La discussione, su cui molti si sono accalorati in questi giorni, è già avvenuta 64 anni fà da parte dello stesso organo. Quell’organo ha già deliberato allora, e allora deliberò per la nascita di 2 Stati. La storia da allora ha viaggiato in modo che di Stato ne venisse fuori uno solo dei due. L’altro non si affermò per molte ragioni: non ultimo il fatto – anche questo sarebbe bene dirlo - che chi oggi difende le ragioni dei palestinesi semplicemente non voleva nessuno dei due Stati, 64 anni fa. In ogni caso uno Stato non è un regalo, bensì il risultato di una struttura complessa preesistente. Vuol dire scuole, sanità, una struttura di autodifesa, burocrazia, economia, finanza, classe politica, partiti politici e un governo autorevole in grado di governare i propri governati.
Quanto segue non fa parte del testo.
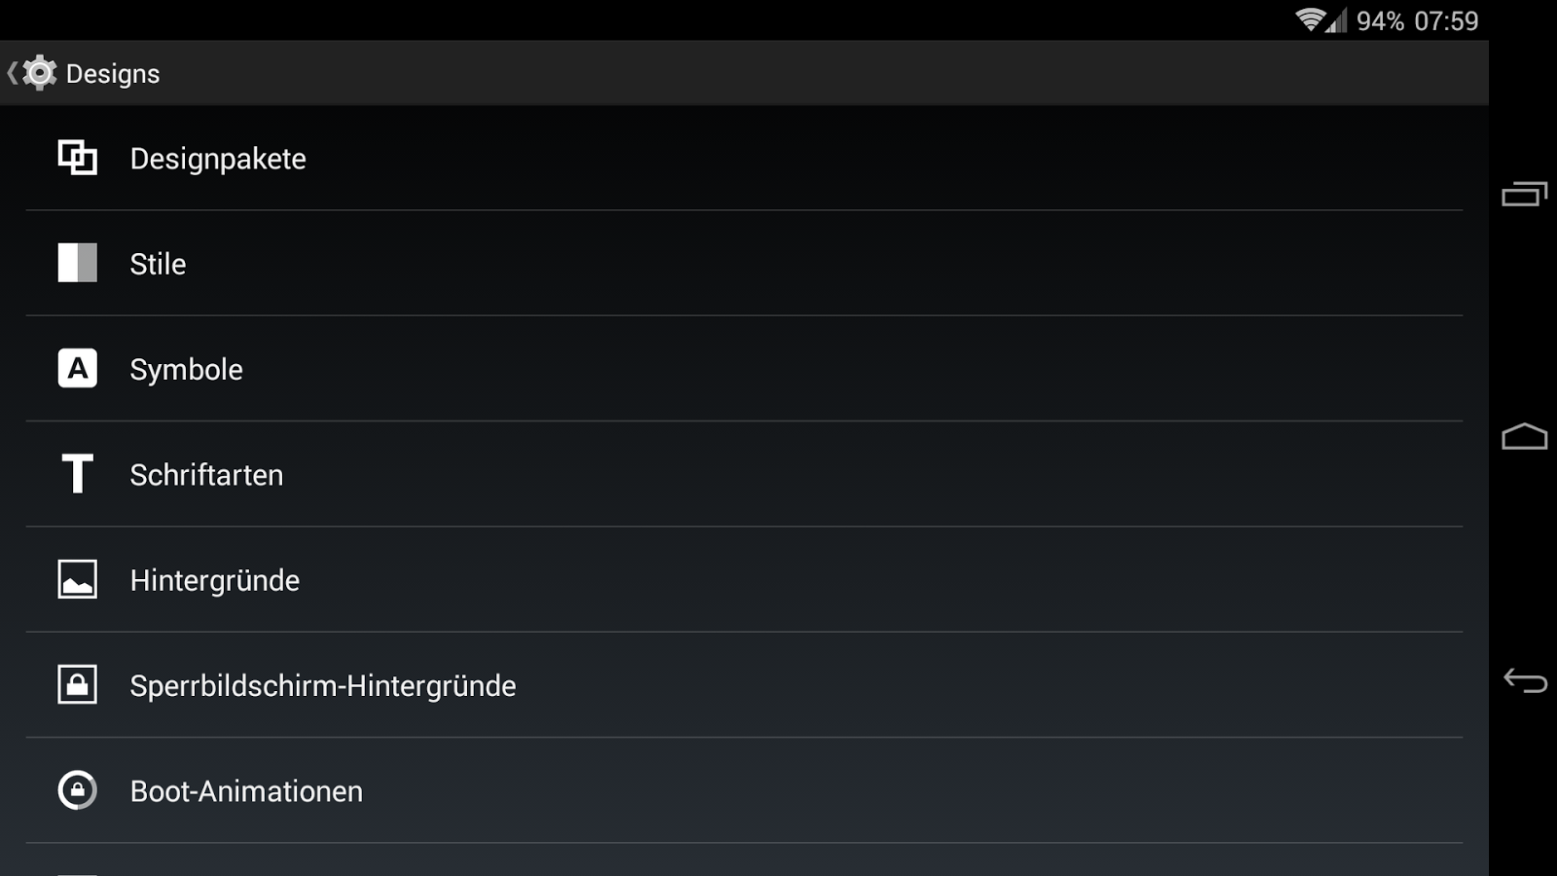Open Boot-Animationen entry
This screenshot has width=1557, height=876.
(x=246, y=791)
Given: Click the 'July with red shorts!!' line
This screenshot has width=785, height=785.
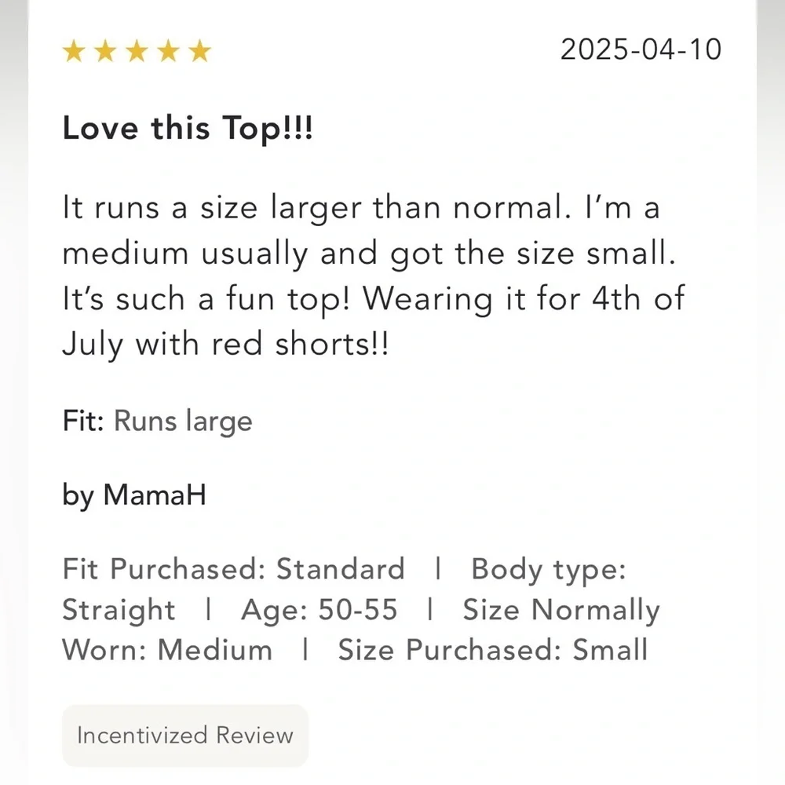Looking at the screenshot, I should (x=225, y=345).
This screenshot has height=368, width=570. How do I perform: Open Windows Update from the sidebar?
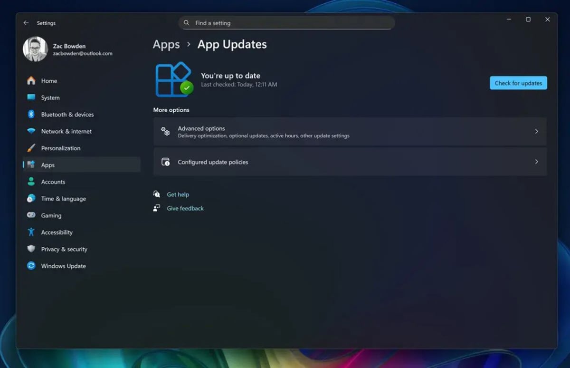pyautogui.click(x=63, y=266)
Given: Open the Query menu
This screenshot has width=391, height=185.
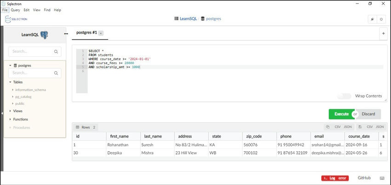Looking at the screenshot, I should coord(15,10).
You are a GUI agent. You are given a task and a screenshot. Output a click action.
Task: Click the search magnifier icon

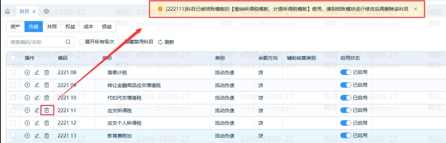[x=68, y=42]
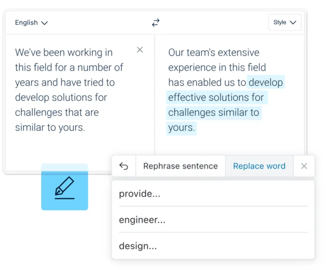329x270 pixels.
Task: Click the highlighted word "develop"
Action: coord(266,82)
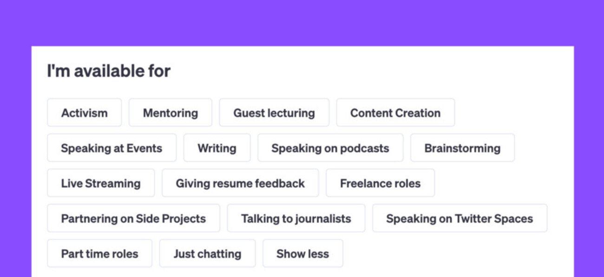
Task: Click the Freelance roles tag
Action: coord(380,183)
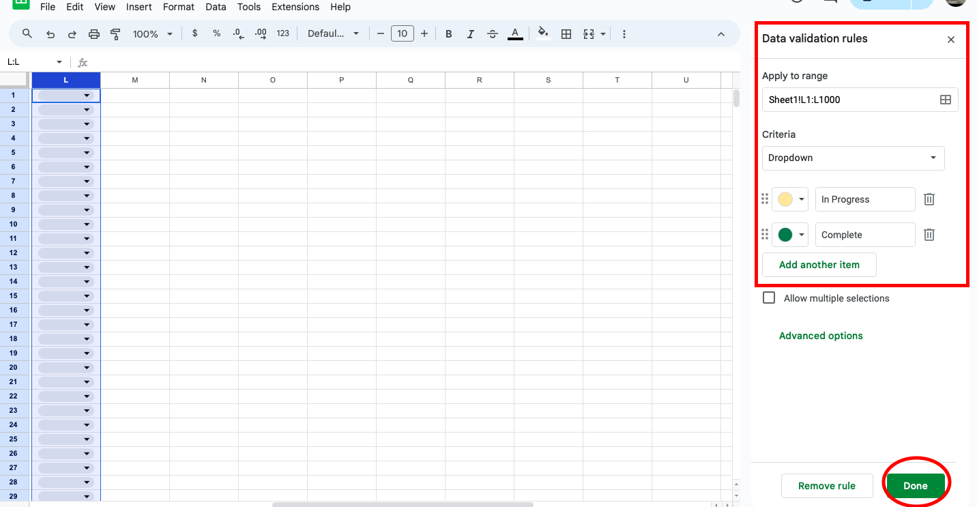The height and width of the screenshot is (507, 977).
Task: Click the Fill color paint bucket icon
Action: 542,33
E alla fine uno Stato è anche, non sempre, ma spesso e in Età moderna e contemporanea spessissimo, il risultato di una guerra civile, di un conflitto interno fatto tra fazioni di uno stesso popolo, dove una parte perde, anche militarmente e non solo elettoralmente, e una vince e governa. Altrimenti quella realtà è solo il risultato di una tregua o di una coabitazione dal futuro incerto. di David Bidussa, storico sociale delle idee.